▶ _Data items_
━━━━━━

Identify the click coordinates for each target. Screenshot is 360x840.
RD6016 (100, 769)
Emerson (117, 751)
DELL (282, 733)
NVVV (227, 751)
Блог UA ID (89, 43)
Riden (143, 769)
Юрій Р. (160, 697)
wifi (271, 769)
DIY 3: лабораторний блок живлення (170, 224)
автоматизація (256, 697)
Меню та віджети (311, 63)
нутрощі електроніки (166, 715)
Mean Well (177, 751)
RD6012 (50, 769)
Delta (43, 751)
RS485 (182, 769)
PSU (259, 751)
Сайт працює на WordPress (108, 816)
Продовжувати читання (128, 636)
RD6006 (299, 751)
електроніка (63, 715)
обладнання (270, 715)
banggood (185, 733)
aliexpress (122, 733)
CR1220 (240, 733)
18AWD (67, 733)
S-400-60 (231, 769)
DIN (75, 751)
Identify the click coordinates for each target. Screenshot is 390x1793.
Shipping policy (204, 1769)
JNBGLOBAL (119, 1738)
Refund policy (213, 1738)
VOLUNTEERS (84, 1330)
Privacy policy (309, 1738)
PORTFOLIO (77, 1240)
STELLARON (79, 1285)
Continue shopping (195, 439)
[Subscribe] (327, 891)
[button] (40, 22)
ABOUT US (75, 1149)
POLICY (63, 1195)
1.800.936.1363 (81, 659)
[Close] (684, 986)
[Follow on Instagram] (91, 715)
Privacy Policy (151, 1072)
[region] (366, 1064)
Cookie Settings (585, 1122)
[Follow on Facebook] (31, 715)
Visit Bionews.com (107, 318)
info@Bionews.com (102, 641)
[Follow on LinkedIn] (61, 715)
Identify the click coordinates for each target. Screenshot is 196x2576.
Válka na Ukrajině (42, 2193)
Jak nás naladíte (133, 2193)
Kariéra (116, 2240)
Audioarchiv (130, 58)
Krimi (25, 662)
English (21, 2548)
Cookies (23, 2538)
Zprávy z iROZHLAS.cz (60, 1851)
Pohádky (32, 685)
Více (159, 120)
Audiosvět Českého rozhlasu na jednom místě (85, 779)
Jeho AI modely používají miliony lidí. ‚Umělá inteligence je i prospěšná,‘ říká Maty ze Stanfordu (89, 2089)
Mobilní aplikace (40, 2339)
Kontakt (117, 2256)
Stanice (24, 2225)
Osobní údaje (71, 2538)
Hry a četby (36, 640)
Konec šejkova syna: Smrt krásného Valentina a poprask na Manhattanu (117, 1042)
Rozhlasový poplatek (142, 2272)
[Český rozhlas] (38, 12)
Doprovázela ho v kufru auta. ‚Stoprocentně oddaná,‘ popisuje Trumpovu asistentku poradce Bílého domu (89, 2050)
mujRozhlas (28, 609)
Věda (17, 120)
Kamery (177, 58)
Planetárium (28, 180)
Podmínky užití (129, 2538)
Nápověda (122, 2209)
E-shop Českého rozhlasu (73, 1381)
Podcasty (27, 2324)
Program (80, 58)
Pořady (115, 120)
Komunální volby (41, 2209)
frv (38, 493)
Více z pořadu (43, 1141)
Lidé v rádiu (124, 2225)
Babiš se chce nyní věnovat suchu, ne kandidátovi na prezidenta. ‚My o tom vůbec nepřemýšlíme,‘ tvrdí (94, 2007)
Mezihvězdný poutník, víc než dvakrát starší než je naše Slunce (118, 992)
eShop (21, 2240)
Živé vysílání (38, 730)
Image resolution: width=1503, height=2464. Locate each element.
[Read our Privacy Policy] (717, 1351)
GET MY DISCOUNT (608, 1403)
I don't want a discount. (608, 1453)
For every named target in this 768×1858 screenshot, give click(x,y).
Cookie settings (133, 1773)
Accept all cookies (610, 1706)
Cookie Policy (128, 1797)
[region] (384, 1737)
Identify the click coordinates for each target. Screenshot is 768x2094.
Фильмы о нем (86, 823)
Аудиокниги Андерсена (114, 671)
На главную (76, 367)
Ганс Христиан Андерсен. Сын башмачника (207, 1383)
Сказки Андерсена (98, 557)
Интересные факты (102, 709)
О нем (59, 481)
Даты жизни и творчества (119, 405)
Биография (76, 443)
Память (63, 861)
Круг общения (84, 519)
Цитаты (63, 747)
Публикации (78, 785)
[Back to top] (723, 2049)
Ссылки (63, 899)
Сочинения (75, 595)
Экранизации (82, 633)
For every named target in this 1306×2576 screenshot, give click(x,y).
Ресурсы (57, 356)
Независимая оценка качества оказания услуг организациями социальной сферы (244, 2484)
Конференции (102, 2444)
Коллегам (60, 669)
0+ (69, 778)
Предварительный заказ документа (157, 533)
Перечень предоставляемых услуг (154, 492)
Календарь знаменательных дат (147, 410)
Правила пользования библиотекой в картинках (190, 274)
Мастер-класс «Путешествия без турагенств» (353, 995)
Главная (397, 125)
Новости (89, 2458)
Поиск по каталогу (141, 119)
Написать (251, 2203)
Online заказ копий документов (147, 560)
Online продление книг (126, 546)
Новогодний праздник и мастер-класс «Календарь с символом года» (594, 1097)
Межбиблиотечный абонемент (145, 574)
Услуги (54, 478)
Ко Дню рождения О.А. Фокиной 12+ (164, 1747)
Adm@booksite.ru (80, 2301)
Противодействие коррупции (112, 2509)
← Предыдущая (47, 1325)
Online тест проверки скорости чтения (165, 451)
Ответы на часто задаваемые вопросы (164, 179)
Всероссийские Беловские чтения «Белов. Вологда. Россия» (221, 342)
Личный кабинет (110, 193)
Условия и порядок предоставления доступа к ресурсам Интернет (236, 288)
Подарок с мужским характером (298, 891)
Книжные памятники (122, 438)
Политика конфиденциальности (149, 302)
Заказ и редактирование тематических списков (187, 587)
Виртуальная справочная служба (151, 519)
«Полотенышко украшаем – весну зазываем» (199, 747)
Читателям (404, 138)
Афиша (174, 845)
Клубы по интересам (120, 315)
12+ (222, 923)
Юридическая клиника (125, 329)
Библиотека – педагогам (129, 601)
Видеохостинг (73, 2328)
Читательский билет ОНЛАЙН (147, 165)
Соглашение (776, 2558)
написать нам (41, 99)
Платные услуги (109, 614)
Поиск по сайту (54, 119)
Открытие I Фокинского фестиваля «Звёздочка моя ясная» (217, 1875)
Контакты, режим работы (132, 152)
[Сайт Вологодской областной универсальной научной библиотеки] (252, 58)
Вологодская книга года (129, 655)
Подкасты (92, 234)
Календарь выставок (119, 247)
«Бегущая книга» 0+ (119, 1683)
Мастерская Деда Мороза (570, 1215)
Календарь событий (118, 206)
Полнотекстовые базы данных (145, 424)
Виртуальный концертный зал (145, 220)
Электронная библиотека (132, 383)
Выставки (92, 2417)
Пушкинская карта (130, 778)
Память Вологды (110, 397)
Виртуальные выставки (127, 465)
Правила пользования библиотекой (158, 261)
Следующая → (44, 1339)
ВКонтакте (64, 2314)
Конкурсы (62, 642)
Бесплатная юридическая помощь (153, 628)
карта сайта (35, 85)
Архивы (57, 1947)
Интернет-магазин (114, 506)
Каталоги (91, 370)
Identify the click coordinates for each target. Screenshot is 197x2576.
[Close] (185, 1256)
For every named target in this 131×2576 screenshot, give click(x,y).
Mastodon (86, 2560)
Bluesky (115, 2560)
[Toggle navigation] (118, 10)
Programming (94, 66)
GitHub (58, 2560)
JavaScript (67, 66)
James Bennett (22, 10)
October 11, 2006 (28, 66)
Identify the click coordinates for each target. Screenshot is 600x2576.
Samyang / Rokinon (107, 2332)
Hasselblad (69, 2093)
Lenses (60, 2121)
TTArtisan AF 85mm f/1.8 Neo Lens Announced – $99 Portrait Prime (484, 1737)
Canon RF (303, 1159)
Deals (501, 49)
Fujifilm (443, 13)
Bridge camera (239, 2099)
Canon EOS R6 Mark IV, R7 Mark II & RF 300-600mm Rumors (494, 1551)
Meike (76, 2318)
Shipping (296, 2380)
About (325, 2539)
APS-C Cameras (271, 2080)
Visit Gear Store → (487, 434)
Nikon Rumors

━━━━━━

The answer is the lines above between the line holding "eShop (21, 2240)" and the line holding "Accept all cookies (610, 1706)", inclusive, each written out exactly, and no others.

eShop (21, 2240)
Živé vysílání (38, 730)
Image resolution: width=1503, height=2464. Locate each element.
[Read our Privacy Policy] (717, 1351)
GET MY DISCOUNT (608, 1403)
I don't want a discount. (608, 1453)
For every named target in this 768×1858 screenshot, give click(x,y).
Cookie settings (133, 1773)
Accept all cookies (610, 1706)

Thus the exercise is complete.